I'm on Win98 right now and can't test it, but if it works that would prevent any possible errors renaming the file itself.

i would edit the user's policy so that they can't get into the following places...

command prompt...
conrtol panel.
change printers.
change network settings..

i don't remember where to get into the policy, i know how in win2k, but i knw that this is commpletly different in nt40...
there will be many many websites to help you out..

As much as I appriciate you're help you didn't get my point...
I meant to prevent access to CMD for Hackers - not by my users (which know nothing about Hacking.).

Sorry for not making it clear in the original post.

Thanks (Again),
Gabriel Levi

Originally posted by Gabriel
As much as I appriciate you're help you didn't get my point...
I meant to prevent access to CMD for Hackers - not by my users (which know nothing about Hacking.).

Sorry for not making it clear in the original post.

Thanks (Again),
Gabriel Levi

Firewalls are a much better idea, set up correctly they will prevent access... what firewall are you using?

then i would recomend a firewall, and end user education...

You must be gettign hit with one of the many many variants of RFP lotsa them floating around still

best ways we had found to defend is like you suggested, rename the cmd.exe command, it never impacted ours or our clients' server boxen..as long as authorized persons knew what the renamed file was :D Some folks still need remote access and Admin rights

A better fix was to set permissions for the cmd.exe. and command.com to "no access" vs "full control" ...however this tended to screw up the schedule service since it runs as NT Authority/System, but..

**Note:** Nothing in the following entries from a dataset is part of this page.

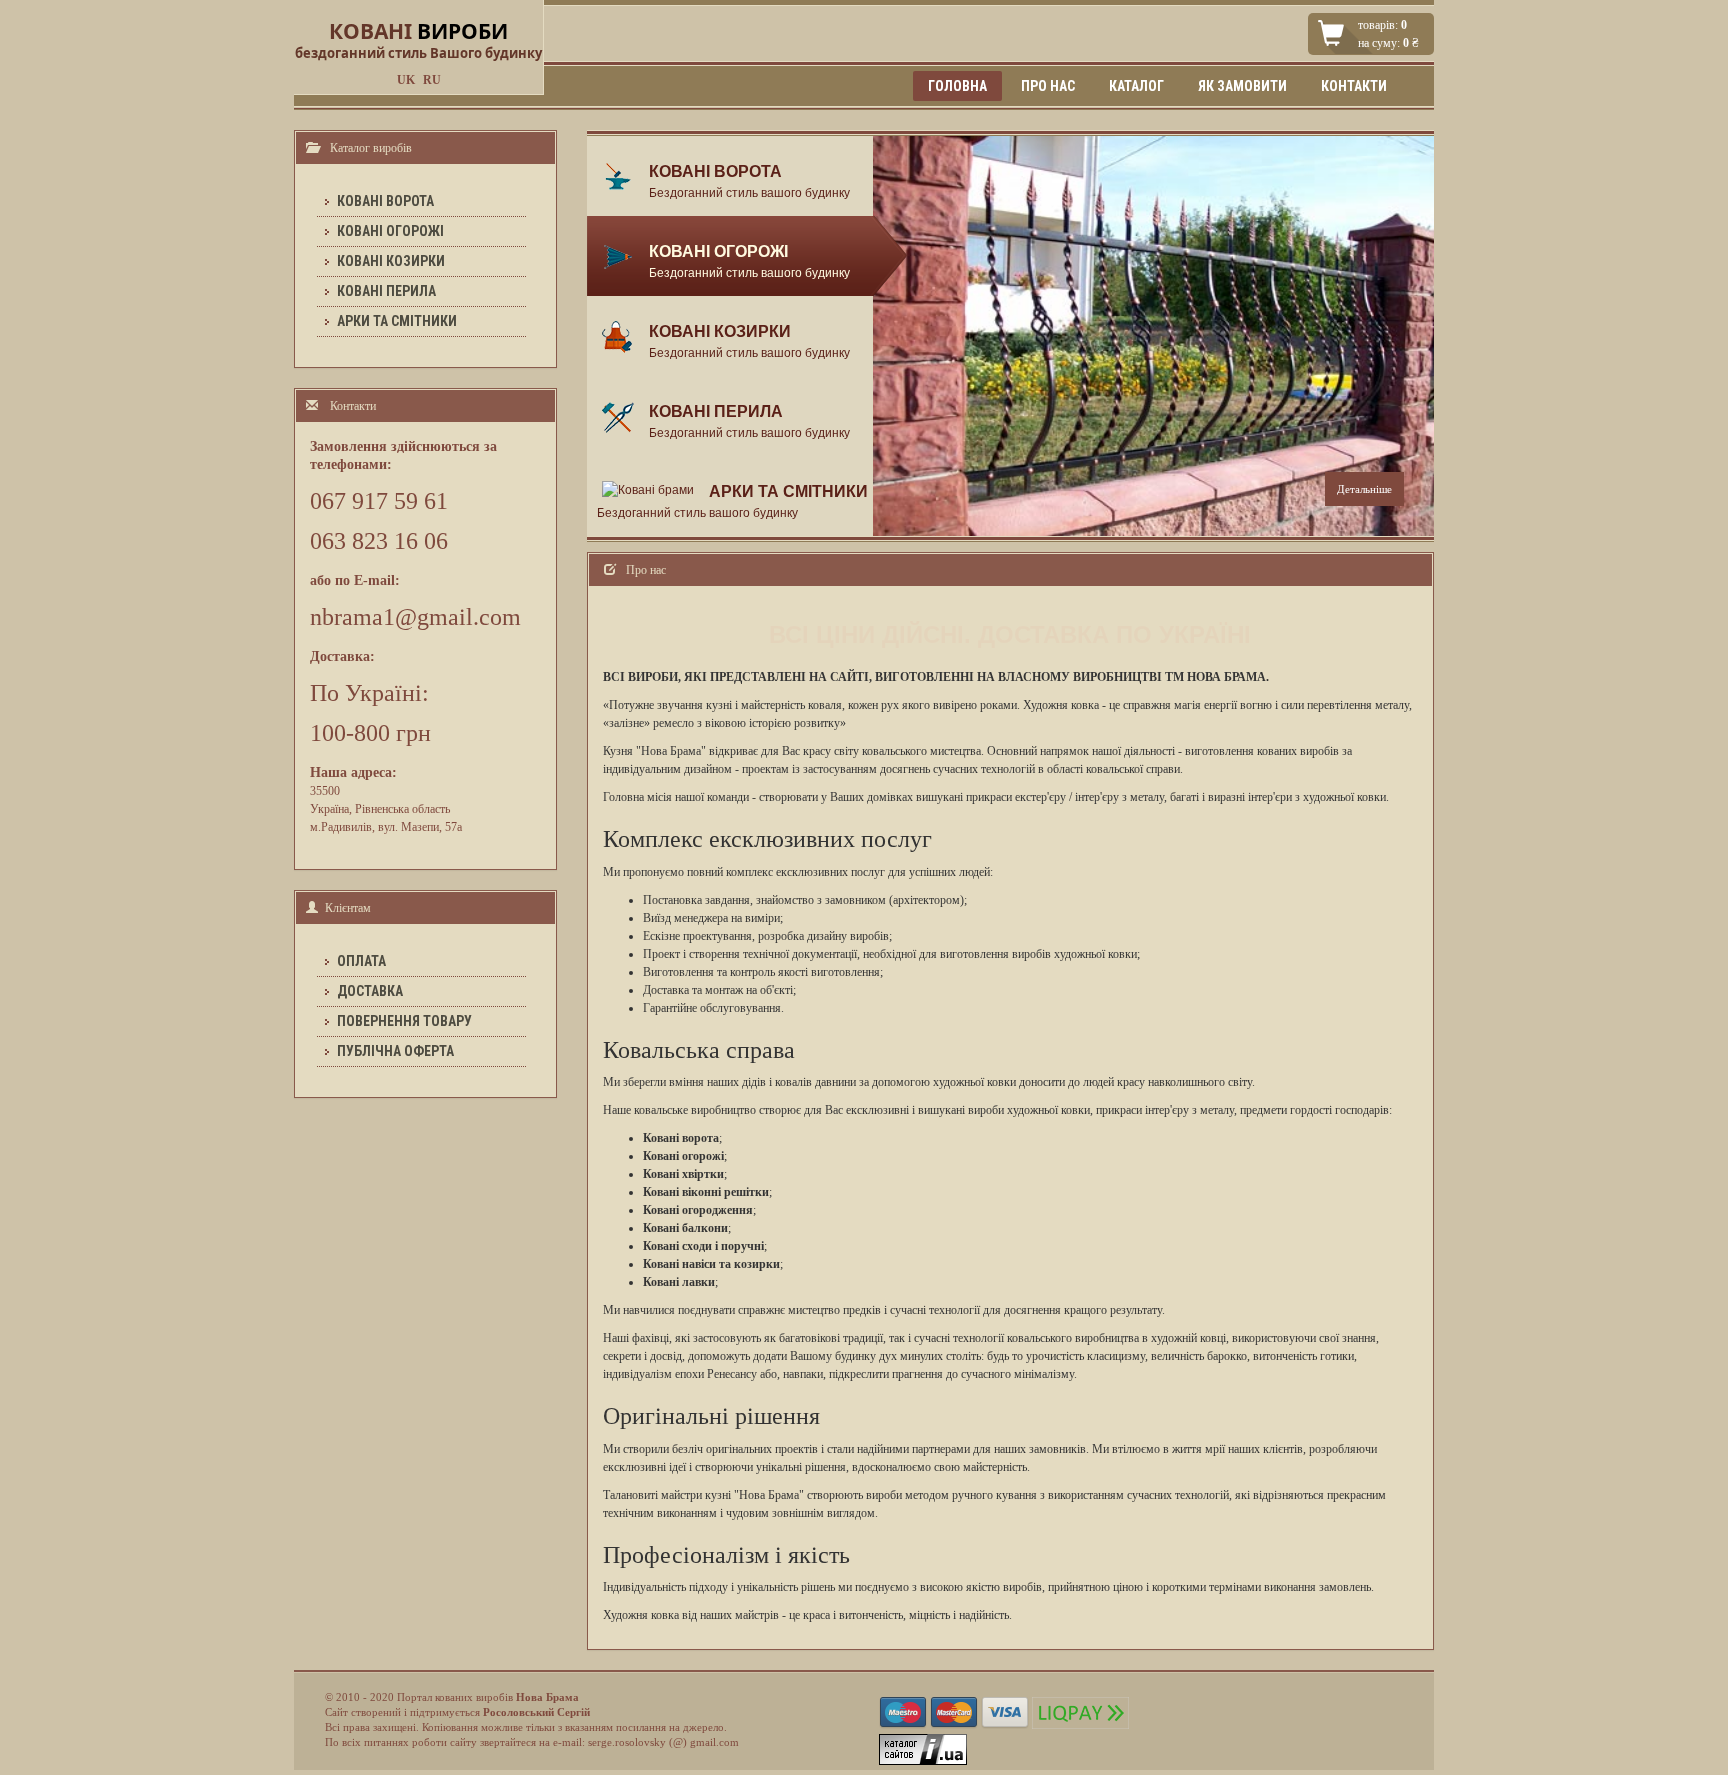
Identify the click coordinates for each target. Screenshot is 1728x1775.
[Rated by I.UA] (923, 1748)
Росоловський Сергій (536, 1712)
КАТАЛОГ (1136, 86)
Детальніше (1364, 489)
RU (432, 80)
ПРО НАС (1048, 86)
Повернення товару (404, 1021)
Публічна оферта (395, 1051)
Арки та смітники (397, 321)
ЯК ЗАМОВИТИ (1242, 86)
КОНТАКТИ (1354, 86)
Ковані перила (386, 291)
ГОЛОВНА (957, 86)
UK (406, 80)
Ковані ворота (385, 201)
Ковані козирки (391, 261)
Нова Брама (547, 1697)
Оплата (361, 961)
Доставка (370, 991)
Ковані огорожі (390, 231)
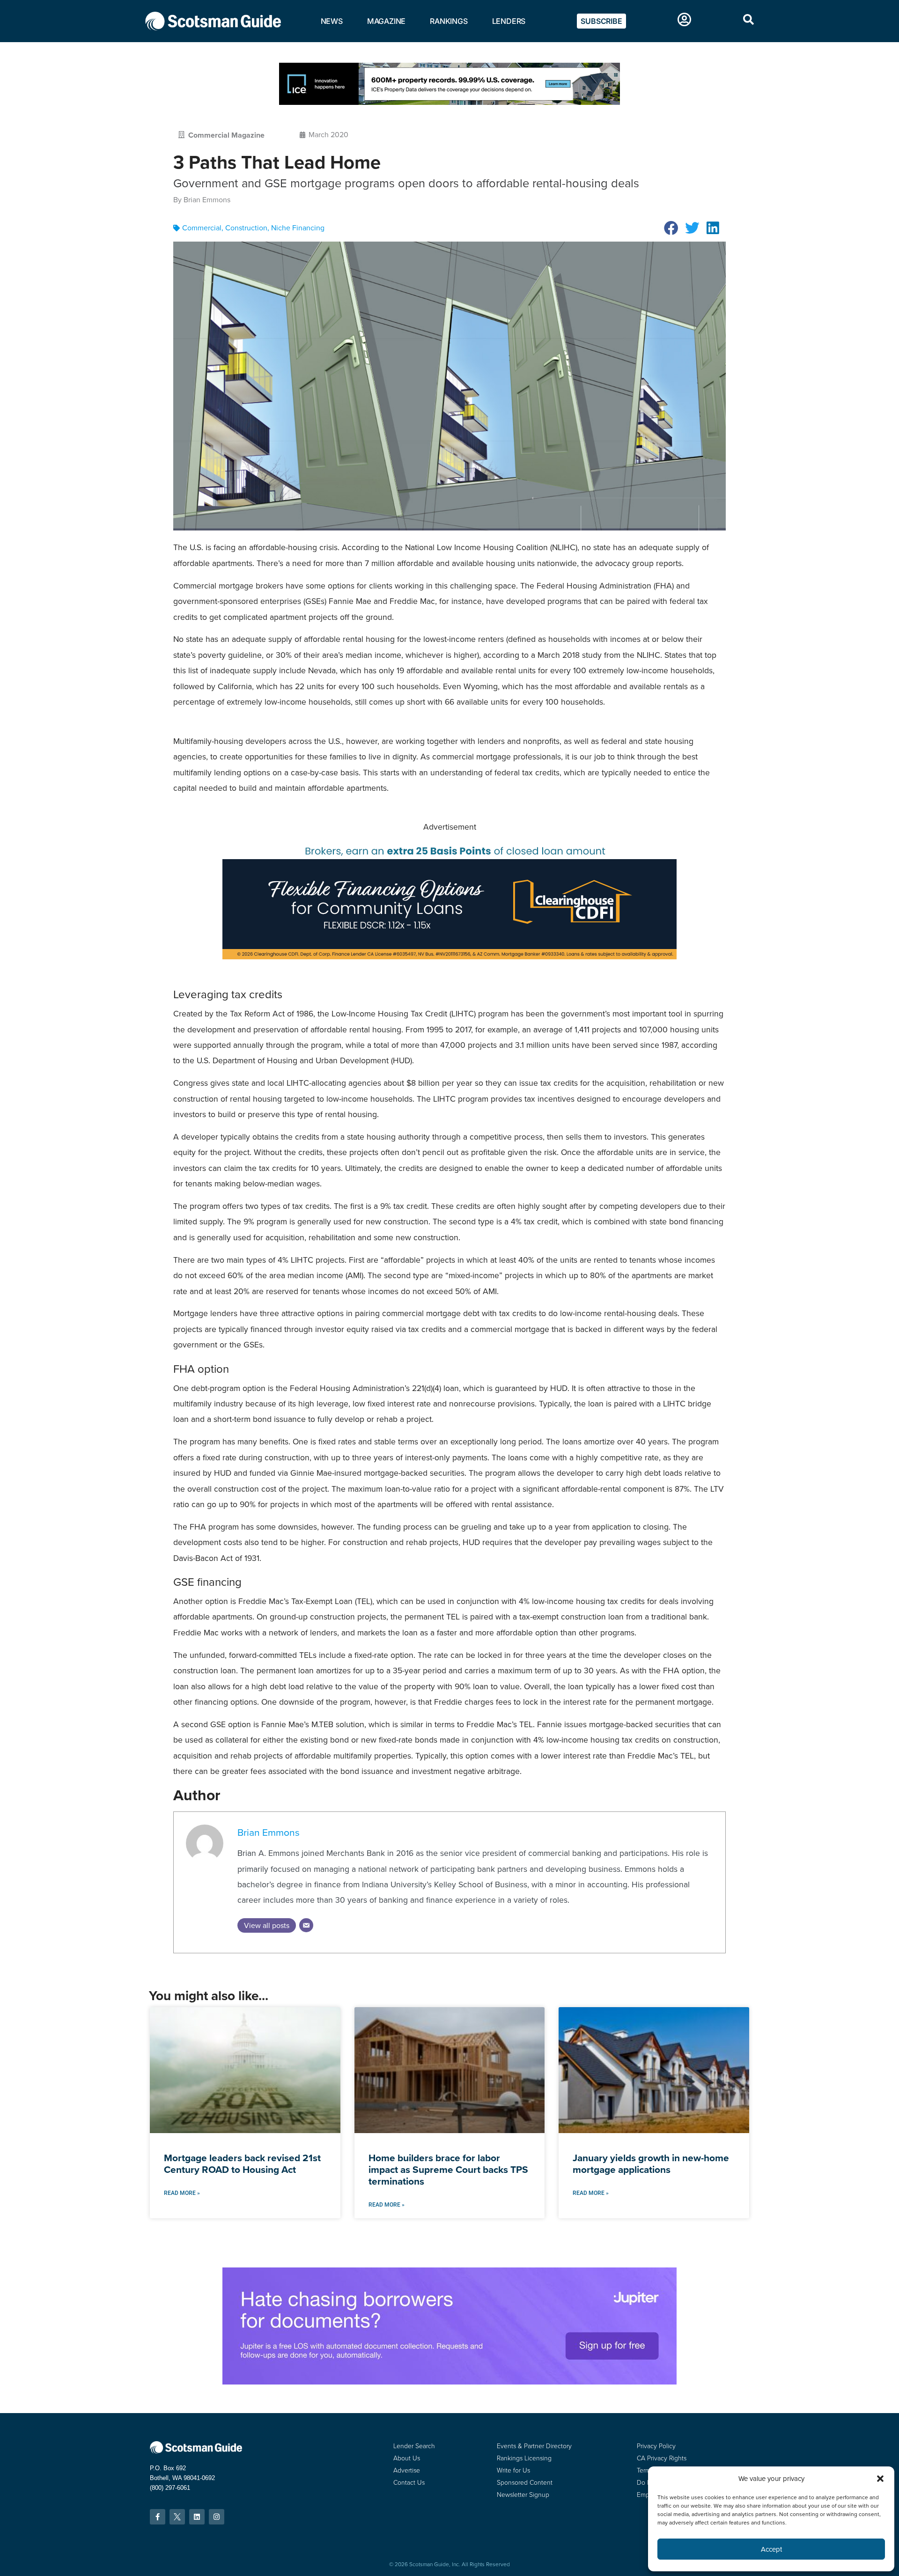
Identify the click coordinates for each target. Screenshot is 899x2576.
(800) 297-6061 (170, 2487)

**"to still use this service, open the Services in the control panel, clcik schedule, click the 'Startup...' button., services are run as the system account by default, go figure..... next select the 'This Account:' radio button, and select a different user to run at services as. "

**liberally quoted from the shop tech note pad here, so i cant give proper author credit :confused:

We got a massive tome for secured *hah!*installs maintaining NT/2000 *bulletins/hotfixs warnings,KB articles, exploit lists, manual fixes etc etc*... its in a 3 ring binder and grows weekly!!